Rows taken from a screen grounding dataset
>> start
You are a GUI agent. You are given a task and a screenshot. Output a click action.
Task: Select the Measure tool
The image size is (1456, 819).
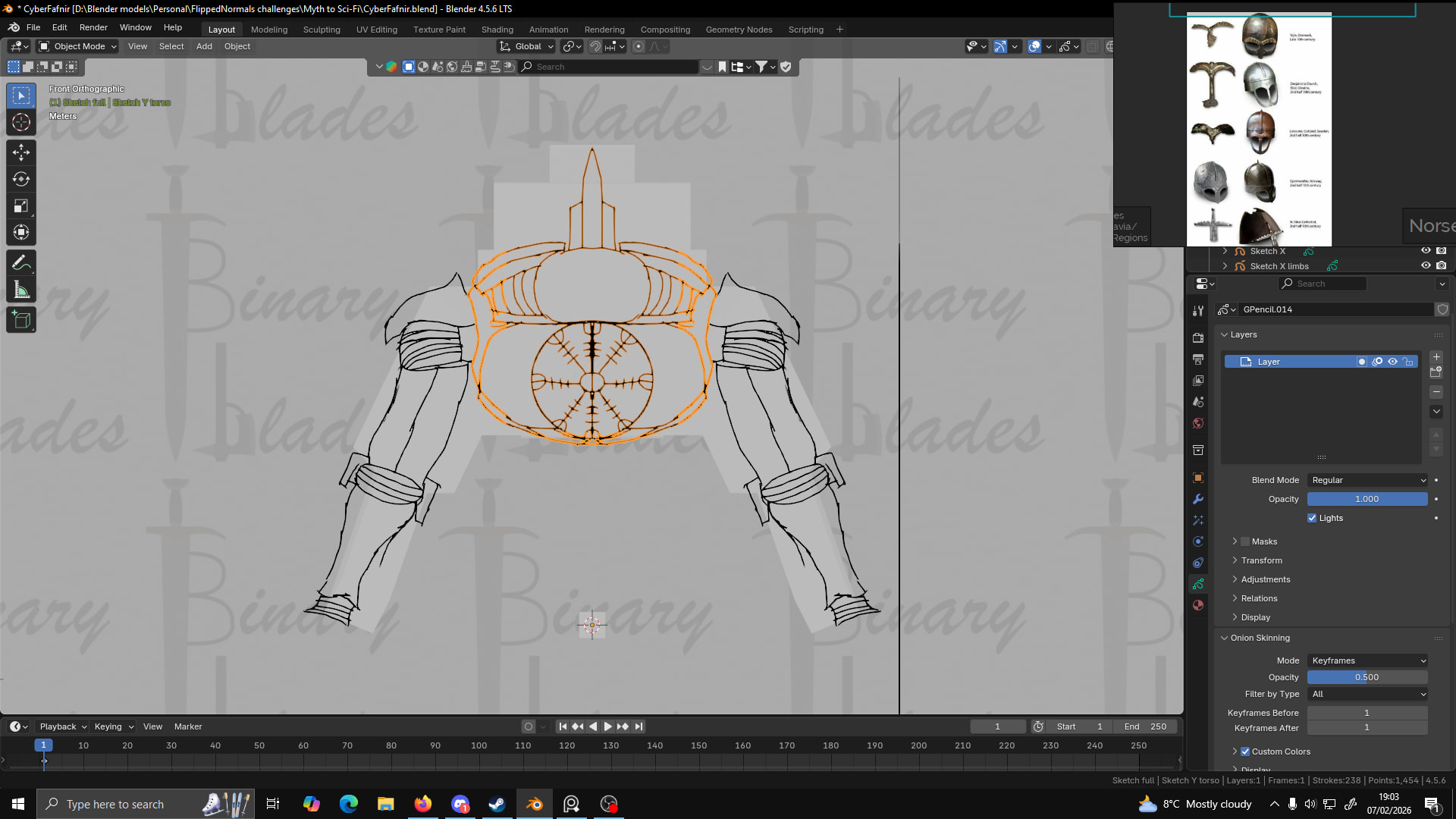tap(21, 290)
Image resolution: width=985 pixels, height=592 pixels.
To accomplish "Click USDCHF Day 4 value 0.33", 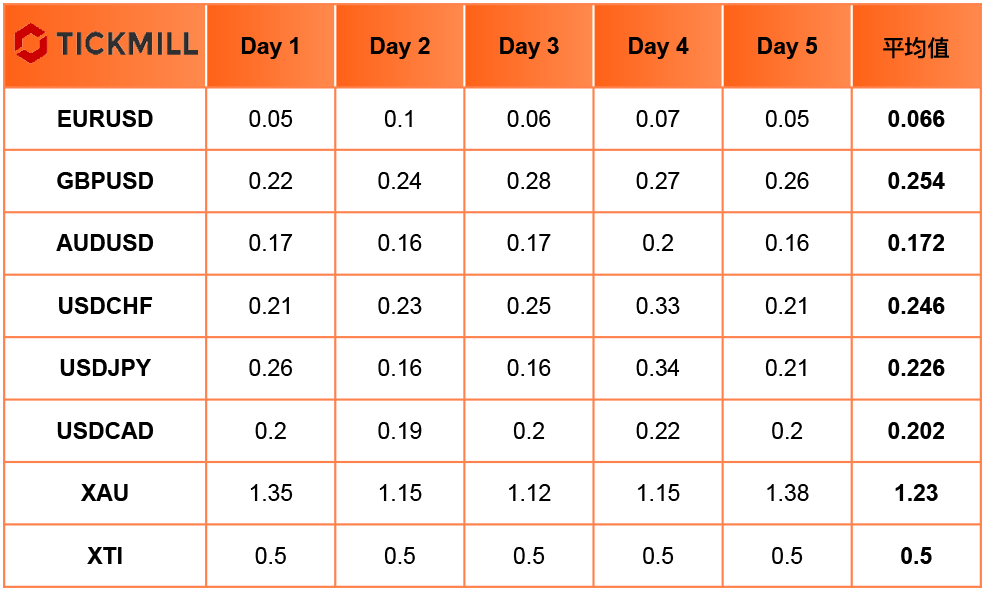I will (658, 306).
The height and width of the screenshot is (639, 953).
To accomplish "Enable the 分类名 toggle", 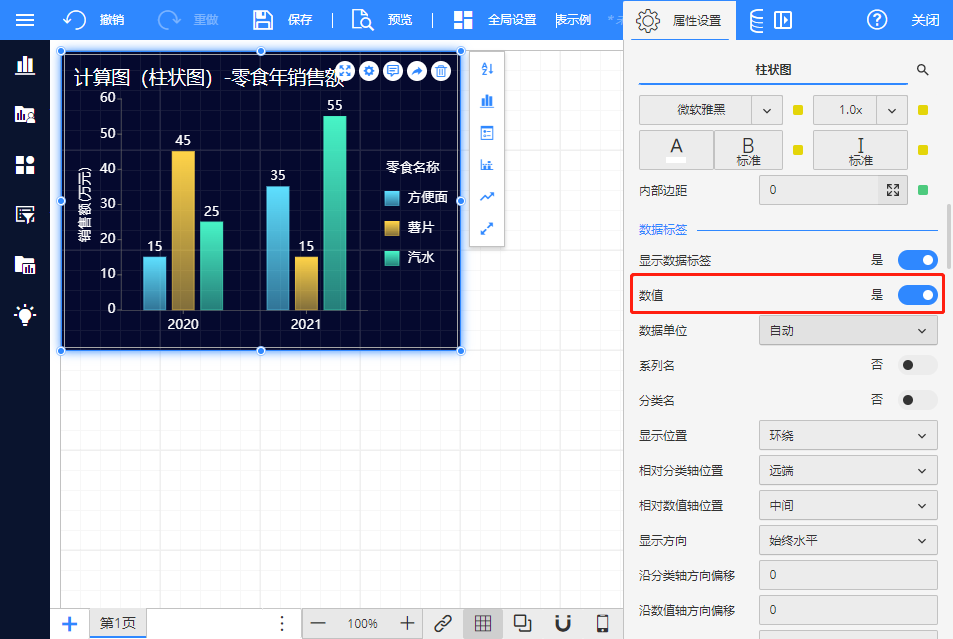I will point(917,400).
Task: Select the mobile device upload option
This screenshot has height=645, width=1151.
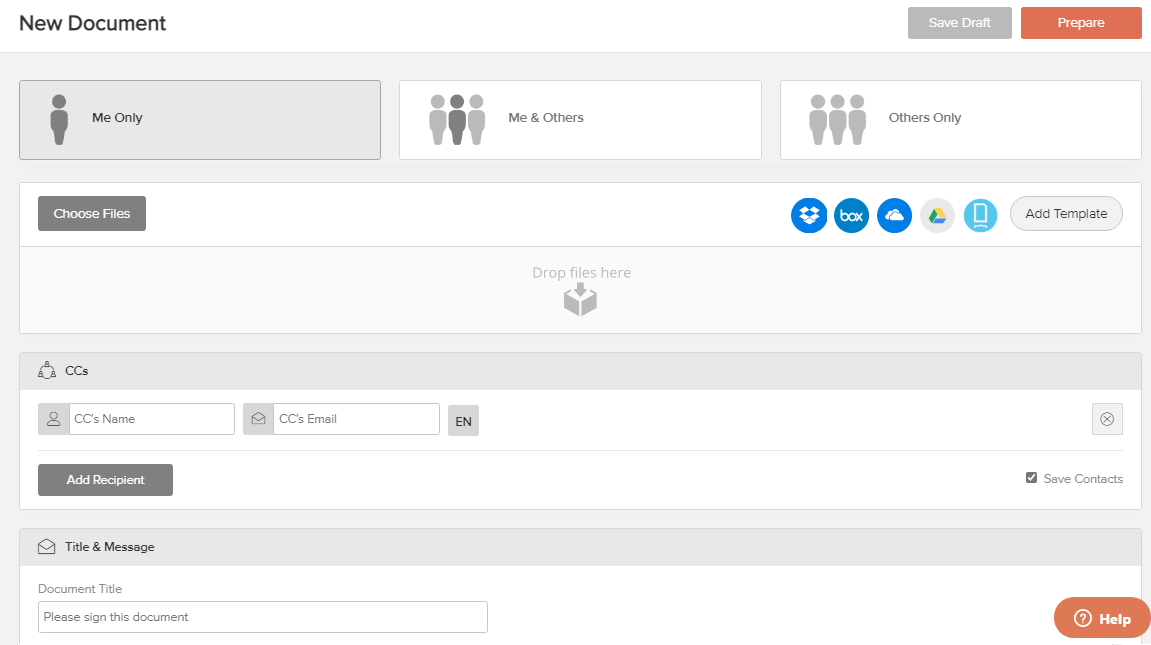Action: click(x=980, y=215)
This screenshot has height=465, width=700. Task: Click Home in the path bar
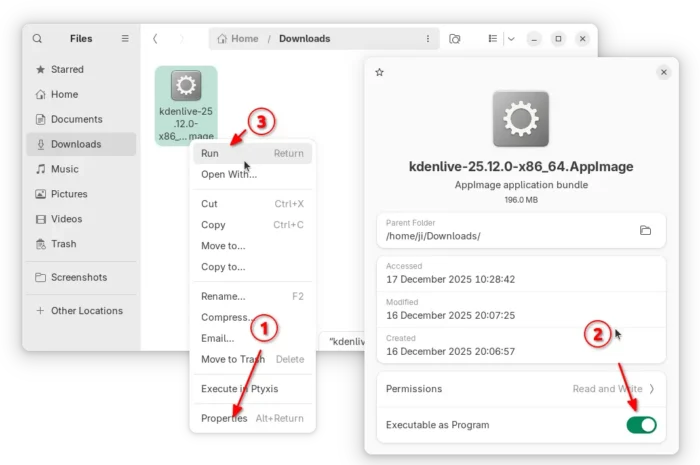237,39
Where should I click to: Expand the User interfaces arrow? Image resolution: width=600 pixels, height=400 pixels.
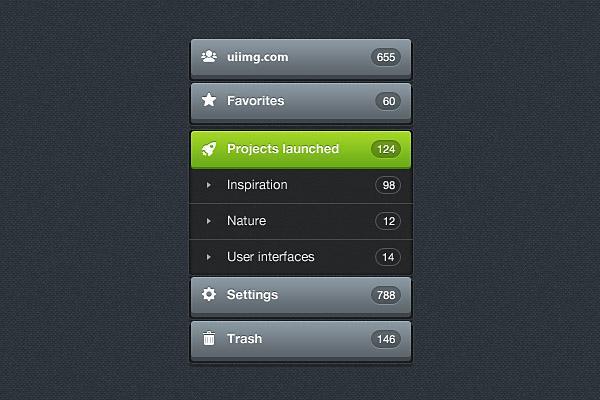[x=209, y=257]
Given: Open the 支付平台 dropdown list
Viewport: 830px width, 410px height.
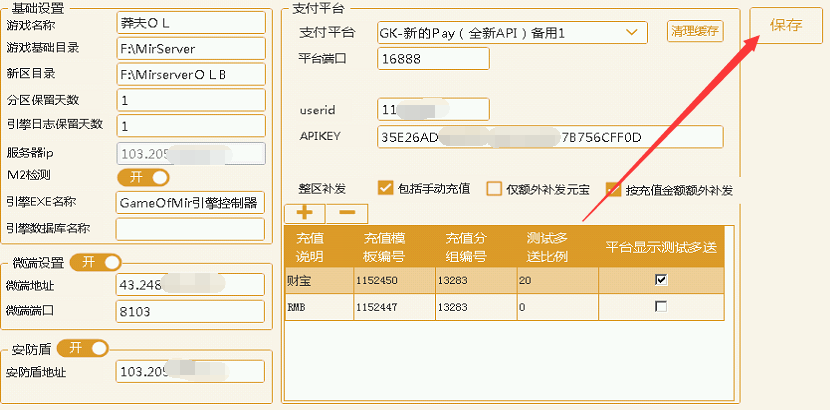Looking at the screenshot, I should pyautogui.click(x=631, y=32).
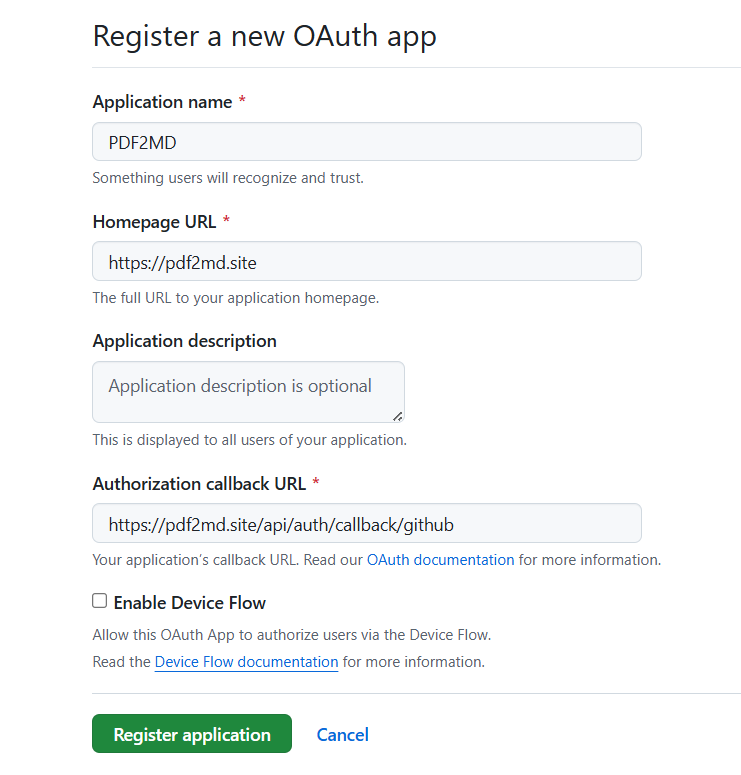Open the Device Flow documentation link
Image resolution: width=741 pixels, height=775 pixels.
click(246, 662)
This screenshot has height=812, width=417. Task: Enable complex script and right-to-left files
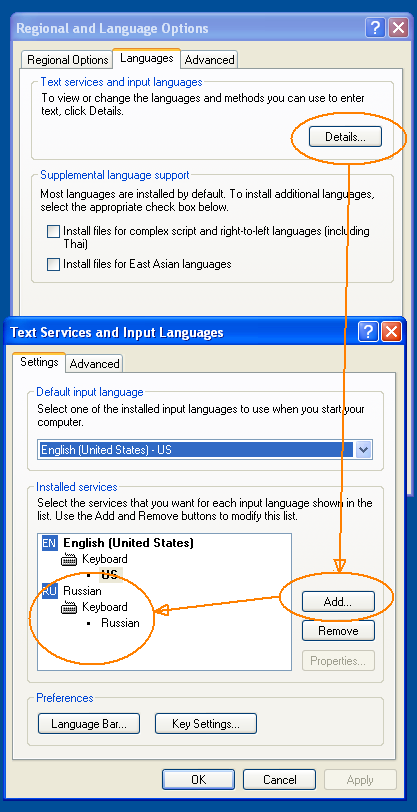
>> end
Copy out the lines above again, starting at the line that contains "Task: Select the mobile device upload option" and continuing through the end of the lines, with both ends included. Leave the pictures out of your copy.

Task: Select the mobile device upload option
This screenshot has height=645, width=1151.
Action: click(x=980, y=215)
This screenshot has height=465, width=700. Task: Click Home in the path bar
237,39
Where should I click to: Expand the User interfaces arrow? Image resolution: width=600 pixels, height=400 pixels.
[x=209, y=257]
Given: Open the 支付平台 dropdown list
Viewport: 830px width, 410px height.
Looking at the screenshot, I should pyautogui.click(x=631, y=32).
Open the Device Flow documentation link
Image resolution: width=741 pixels, height=775 pixels.
click(246, 662)
This screenshot has height=812, width=417. Task: Enable complex script and right-to-left files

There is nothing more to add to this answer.